Tumor-related factors [8-10]: biological aggressiveness of the tumor, represented by grade and stage, could play a decisive role in possible tumor seeding determination, explaining why grade 2 and 3 transitional cell carcinomas represent the majority of port-site metastases in urological procedures [8-10].

Wound-related factors [11-17]: local and systemic immune response to the pneumoperitoneum has been suggested. Its physiopathological mechanism has yet to be completely defined. There is a tendency towards systemic preservation of the immune system and towards immune depression of the peritoneum during laparoscopic insufflation demonstrated by macrophage function alteration [11-17].

Surgical technique-related factors [9, 18–30]: manipulation is the principal factor acting in tumor dissemination. Extraction of the surgical specimen is determined by the surgeons [9, 18–30].

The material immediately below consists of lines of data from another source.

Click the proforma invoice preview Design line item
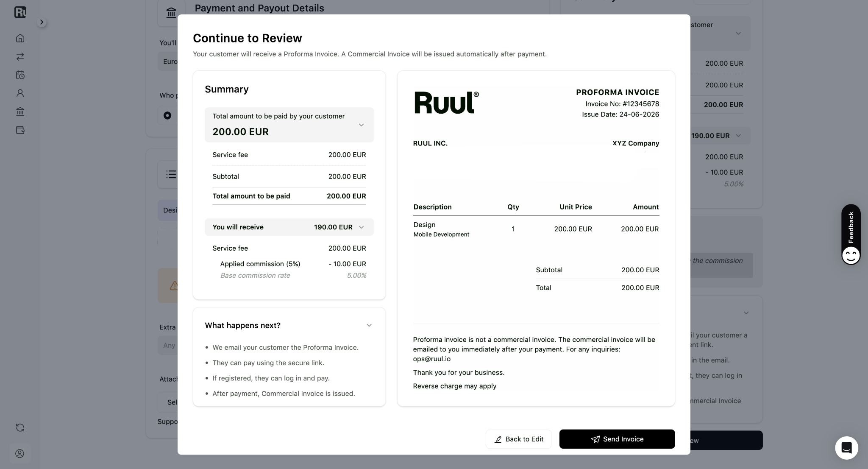868x469 pixels. tap(536, 229)
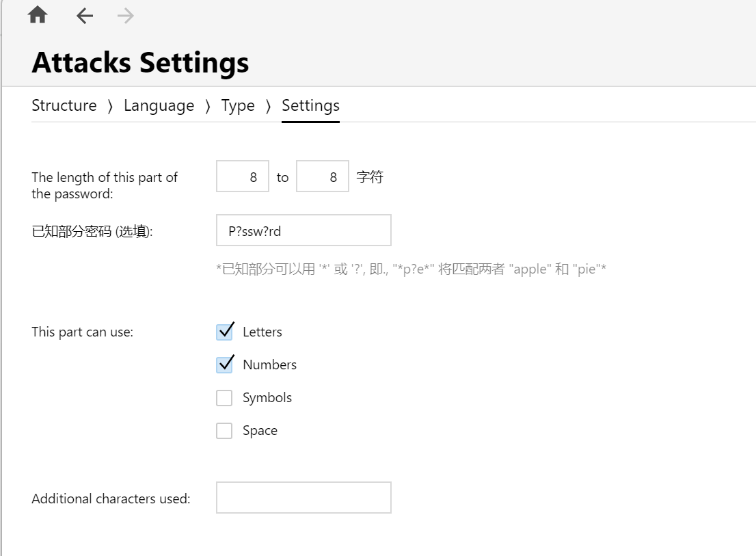The image size is (756, 556).
Task: Click the chevron before Settings breadcrumb
Action: (268, 106)
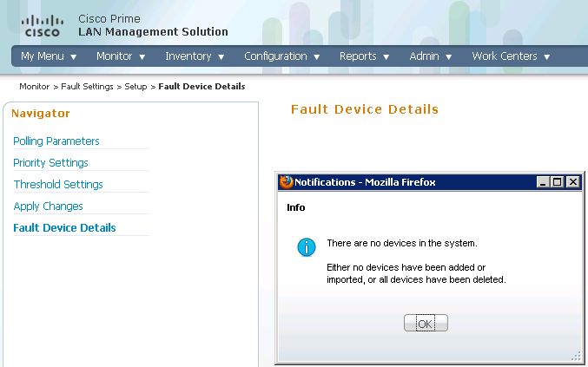Image resolution: width=588 pixels, height=367 pixels.
Task: Select Apply Changes in Navigator
Action: pos(48,206)
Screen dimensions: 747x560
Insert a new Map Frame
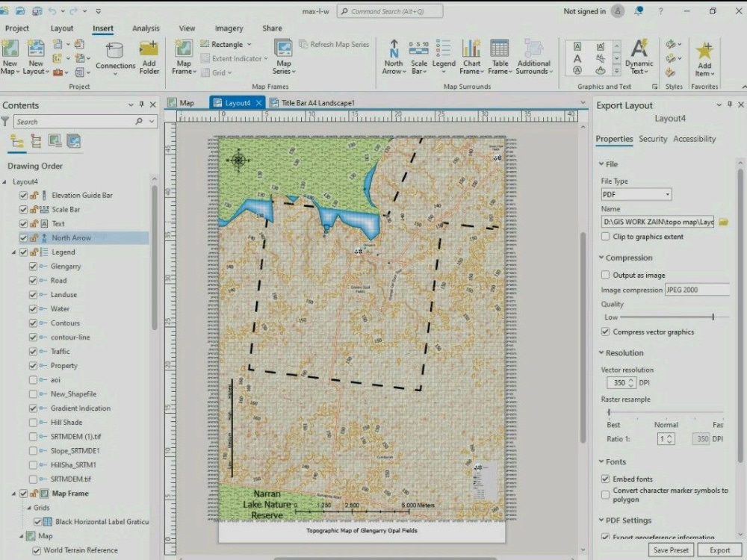[183, 56]
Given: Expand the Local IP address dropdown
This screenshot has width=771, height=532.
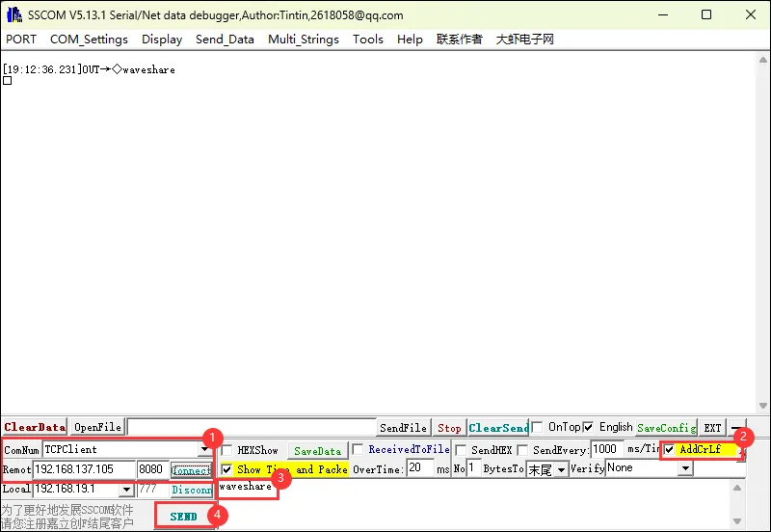Looking at the screenshot, I should click(126, 490).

However, it is logical to assume that morcellation of the specimen increases tumor seeding [5, 6, 15]. The direct dissemination of tumor cells from contaminated material or from extraction with an unclosed bag is well documented [5, 6, 15]. The observance of a large number of tumor cells at excessively manipulated ports supports this hypothesis as well as observance of greater number of malignant cells at port sites used by the surgeon compared with those used by assistants [5, 6, 15].

The problem is influenced to some extent by surgeon and operating team experience [9, 31–37], and, therefore, it could be partially prevented [9, 31–37].

Port-site recurrence of tumour is a particular, and increasingly recognized [9, 31–37], drawback. certain measures have been suggested to prevent urologic port-site metastasis [9, 31–37], including (1) sufficient technical preparation, (2) avoidance of laparoscopic surgery if ascites ispresent [9, 31–37], (3) trocar fixation with avoidance of gas leakage along the trocar, (4) avoidance of tumor-boundary violation [9, 31–37], (5) cautious consideration of morcellation, (6) use of an impermeable bag if morcellation is done [9, 31–37], (7) use of a bag for intact specimen removal, (8) drainage placement if needed before abdominal deflation [9, 31–37], (9) povidone-iodine irrigation of the laparoscopic instruments, trocar, and port-site wounds [9, 31–37], and (10) suturing 10 mm trocar wounds [9, 31–37]. Povidone-iodine irrigation has been questioned, and peritoneal irritation secondary to this agent must not be underestimated [9, 31–37]. Regarding suggestion 10, Burns and coworkers [21] demonstrated on an animal model that portsite tumor implantation was significantly increased (P < 0.03) when only skin was closed compared with closure of all three layers [21]. The authors proved that closure technique may influence the rate of port-site tumor implantation [21]. For hand-assisted laparoscopic surgery, Chen and collaborators [38] recommend using a watertight bag model, not enlarging the surgical wound if there is resistance when extracting the surgical specimen and changing gloves before wound closure in order to avoid contamination with malignant cells [38]. Port-site metastasis in urological laparoscopic surgery is rare. Several factors have been associated with tumor seeding, but tumor grade and stage appear to have the greatest importance. Nevertheless, risk can be minimized by applying open surgery oncologic procedural norms [9, 18–30].

5. Conclusion

Port-site metastasis in urological laparoscopic surgery is rare. Multiple factors have been associated with tumour seeding, but tumour grade and stage appear to play a major role. Multiple methods have been described to reduce the risk of port-site metastasis. The incidence is comparable to the rate for surgical wound metastases.